-- Exercise brief --
Lines with "indicator" in them are to be located in the listing below and copied.

------ Entries supplied ------

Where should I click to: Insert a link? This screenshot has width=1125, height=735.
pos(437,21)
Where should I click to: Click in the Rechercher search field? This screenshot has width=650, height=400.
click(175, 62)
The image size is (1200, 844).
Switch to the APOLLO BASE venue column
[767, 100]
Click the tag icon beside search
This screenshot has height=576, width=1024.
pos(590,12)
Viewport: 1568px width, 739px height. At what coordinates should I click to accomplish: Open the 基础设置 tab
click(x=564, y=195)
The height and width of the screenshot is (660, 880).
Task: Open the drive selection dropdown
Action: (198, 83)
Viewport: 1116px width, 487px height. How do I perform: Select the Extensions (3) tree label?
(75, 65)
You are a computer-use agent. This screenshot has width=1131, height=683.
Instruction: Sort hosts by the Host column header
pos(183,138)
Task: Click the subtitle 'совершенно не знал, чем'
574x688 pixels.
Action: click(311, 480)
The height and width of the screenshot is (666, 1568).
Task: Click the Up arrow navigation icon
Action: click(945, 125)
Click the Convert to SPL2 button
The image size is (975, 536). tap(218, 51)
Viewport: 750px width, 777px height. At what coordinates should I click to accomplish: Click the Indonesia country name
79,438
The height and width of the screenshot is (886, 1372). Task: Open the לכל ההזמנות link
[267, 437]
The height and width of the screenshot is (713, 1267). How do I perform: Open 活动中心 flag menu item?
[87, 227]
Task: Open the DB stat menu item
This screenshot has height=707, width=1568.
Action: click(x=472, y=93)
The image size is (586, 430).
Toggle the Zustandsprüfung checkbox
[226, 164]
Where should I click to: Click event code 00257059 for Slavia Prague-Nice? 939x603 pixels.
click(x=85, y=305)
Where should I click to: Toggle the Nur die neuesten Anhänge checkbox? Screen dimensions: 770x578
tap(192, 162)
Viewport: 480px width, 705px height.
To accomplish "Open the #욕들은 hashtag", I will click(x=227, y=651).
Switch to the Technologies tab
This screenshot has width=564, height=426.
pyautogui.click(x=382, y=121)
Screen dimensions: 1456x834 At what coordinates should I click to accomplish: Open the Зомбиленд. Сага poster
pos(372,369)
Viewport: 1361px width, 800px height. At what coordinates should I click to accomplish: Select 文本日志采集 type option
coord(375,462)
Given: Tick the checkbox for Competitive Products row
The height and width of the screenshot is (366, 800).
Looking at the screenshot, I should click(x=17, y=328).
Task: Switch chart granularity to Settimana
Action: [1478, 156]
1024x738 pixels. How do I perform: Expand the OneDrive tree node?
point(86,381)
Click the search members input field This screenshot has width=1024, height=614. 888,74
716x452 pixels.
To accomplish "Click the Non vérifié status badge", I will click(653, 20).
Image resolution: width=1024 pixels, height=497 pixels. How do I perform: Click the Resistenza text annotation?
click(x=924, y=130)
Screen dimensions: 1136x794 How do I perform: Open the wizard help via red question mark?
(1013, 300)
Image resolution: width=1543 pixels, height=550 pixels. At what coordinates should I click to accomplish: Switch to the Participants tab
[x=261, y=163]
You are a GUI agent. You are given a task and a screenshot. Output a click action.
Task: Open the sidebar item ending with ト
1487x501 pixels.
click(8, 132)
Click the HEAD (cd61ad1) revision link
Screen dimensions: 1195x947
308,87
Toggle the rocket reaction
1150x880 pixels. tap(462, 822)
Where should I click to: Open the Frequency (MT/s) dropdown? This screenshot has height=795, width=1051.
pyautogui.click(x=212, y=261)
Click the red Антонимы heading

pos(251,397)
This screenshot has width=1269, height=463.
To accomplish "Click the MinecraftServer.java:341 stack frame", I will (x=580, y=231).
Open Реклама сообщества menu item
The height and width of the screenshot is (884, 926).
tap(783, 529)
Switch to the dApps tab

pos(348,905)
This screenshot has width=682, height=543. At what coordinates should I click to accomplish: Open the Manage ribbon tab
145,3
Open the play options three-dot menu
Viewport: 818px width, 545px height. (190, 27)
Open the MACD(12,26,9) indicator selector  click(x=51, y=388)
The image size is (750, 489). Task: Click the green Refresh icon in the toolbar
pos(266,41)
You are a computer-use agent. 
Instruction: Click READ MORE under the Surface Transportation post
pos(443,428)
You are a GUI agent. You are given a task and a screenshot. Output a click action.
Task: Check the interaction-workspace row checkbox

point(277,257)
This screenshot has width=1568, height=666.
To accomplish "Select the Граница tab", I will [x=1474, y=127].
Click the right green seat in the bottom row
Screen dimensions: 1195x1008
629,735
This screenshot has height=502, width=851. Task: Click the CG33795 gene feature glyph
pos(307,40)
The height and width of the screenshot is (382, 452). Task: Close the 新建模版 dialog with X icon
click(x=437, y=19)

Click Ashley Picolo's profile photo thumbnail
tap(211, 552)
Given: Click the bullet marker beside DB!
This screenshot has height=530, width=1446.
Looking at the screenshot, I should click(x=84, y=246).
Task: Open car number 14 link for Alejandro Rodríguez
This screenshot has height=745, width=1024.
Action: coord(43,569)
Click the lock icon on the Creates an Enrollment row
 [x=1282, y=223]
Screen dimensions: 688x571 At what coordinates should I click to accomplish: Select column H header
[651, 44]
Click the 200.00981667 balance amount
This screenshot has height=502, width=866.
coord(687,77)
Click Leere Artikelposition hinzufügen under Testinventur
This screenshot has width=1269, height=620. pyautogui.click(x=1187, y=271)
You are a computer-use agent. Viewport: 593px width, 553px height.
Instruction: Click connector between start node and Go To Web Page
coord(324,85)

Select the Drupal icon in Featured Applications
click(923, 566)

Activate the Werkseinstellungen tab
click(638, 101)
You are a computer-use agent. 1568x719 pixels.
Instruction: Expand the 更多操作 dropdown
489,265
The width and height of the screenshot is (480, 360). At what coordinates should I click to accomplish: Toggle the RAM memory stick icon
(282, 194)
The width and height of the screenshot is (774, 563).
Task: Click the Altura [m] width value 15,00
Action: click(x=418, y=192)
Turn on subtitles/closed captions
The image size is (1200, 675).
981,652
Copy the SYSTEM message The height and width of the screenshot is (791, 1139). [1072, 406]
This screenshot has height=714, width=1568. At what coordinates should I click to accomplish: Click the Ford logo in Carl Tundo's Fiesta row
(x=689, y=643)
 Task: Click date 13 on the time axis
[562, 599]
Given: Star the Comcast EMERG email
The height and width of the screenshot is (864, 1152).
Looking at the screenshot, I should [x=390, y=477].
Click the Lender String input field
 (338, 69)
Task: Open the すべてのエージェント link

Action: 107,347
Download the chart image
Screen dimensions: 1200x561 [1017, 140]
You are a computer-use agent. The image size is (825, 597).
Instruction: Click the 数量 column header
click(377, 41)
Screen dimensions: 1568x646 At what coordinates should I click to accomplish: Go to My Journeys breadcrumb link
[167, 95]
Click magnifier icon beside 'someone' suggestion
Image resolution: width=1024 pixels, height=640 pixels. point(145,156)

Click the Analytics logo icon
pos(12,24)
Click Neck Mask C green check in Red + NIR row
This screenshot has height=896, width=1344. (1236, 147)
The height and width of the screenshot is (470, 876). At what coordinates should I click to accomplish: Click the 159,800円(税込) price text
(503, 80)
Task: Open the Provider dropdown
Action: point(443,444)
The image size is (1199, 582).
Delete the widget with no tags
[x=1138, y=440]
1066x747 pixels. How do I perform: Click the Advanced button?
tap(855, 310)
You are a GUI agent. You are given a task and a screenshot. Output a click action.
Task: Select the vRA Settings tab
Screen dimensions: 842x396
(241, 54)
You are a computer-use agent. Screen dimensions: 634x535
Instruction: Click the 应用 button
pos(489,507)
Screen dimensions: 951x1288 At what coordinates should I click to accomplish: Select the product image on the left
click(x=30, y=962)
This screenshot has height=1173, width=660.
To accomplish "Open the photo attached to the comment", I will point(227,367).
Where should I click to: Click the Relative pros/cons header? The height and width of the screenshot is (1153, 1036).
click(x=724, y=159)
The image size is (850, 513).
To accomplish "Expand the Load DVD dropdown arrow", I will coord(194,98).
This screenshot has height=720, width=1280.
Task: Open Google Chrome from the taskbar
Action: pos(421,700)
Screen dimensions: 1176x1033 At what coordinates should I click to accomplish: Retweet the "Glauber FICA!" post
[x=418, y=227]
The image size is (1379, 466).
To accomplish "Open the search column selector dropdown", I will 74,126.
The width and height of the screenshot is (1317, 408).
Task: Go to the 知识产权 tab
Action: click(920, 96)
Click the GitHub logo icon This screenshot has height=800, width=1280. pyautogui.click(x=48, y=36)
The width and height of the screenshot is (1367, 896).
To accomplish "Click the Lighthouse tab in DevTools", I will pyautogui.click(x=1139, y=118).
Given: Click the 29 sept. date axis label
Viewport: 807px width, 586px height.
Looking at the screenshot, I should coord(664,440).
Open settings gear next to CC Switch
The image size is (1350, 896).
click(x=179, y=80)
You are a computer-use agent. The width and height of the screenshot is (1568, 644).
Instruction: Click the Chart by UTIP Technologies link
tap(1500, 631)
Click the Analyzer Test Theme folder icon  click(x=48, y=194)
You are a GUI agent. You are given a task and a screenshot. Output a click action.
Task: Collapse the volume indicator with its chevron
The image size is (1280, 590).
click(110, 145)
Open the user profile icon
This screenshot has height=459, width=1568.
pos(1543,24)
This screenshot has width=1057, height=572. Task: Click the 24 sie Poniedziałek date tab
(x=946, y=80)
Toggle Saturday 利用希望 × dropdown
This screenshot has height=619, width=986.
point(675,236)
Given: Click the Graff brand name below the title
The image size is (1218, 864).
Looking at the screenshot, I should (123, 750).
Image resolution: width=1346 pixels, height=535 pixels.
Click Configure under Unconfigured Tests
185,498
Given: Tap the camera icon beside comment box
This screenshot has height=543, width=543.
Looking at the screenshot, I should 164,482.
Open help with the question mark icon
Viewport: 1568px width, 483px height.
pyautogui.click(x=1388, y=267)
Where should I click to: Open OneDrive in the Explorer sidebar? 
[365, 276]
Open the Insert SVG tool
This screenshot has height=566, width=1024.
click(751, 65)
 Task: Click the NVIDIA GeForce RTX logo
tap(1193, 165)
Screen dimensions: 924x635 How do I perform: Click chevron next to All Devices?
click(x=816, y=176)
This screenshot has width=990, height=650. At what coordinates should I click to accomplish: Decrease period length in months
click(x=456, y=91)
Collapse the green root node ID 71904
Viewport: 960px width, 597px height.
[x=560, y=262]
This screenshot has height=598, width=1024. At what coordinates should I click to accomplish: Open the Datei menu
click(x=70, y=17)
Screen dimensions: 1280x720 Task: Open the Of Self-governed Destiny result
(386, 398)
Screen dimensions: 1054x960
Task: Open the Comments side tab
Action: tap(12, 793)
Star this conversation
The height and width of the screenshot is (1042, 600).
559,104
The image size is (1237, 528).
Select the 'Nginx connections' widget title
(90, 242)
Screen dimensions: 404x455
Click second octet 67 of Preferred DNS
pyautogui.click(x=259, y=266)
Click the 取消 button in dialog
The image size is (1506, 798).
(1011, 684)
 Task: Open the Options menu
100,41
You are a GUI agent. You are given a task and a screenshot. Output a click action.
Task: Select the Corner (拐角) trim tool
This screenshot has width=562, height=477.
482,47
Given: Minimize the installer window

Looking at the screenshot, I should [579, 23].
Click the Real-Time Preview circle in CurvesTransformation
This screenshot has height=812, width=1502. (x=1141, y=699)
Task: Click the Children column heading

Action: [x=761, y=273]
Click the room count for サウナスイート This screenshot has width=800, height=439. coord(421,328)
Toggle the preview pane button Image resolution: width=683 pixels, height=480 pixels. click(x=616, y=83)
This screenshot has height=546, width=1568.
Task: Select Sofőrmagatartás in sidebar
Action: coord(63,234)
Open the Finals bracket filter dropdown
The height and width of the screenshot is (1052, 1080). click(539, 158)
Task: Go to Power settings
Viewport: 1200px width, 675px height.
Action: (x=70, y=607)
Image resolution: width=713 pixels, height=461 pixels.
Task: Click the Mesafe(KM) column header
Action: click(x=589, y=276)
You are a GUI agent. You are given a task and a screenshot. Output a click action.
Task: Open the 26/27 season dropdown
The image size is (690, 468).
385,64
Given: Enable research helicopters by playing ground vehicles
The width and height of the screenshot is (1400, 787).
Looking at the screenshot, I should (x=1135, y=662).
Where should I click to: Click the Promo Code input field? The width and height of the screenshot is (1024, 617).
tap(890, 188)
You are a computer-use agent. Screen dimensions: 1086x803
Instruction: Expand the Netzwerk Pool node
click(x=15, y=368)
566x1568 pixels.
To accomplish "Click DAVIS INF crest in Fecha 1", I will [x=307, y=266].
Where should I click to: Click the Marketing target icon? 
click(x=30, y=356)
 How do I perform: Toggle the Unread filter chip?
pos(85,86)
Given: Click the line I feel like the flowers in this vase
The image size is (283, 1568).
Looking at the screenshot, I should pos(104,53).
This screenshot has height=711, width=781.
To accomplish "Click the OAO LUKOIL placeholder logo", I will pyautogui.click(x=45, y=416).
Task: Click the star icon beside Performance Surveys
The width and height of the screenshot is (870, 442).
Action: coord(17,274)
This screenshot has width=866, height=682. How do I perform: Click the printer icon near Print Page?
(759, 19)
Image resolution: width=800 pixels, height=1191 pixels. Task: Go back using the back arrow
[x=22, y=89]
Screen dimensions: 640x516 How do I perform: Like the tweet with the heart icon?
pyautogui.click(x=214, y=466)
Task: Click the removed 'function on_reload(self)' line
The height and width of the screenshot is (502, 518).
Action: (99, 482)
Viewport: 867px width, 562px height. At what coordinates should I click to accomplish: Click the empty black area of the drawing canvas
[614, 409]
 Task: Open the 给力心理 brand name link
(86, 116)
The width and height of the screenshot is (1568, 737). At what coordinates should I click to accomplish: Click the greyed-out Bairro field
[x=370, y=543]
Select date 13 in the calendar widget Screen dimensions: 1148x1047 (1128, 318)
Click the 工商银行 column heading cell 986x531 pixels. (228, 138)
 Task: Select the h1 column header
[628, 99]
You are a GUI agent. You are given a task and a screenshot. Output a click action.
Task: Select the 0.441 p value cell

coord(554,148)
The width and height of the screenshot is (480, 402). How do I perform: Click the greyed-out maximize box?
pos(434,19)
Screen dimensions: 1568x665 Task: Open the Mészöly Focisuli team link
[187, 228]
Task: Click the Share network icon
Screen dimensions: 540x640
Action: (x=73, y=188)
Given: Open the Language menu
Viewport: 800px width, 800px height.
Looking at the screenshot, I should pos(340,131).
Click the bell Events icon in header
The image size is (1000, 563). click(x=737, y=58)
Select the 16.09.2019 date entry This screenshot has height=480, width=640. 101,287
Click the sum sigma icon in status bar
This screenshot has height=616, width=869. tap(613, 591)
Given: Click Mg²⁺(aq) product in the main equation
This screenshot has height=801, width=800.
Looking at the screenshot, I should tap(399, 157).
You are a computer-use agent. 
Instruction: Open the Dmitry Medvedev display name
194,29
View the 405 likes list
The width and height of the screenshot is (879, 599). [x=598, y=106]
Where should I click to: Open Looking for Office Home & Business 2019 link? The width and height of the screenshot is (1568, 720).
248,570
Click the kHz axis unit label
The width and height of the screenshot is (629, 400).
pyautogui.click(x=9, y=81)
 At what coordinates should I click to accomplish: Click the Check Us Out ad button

------

-- Solution to the problem --
Open the MACD(12,26,9) indicator selector  click(x=51, y=388)
Task: Collapse the volume indicator with its chevron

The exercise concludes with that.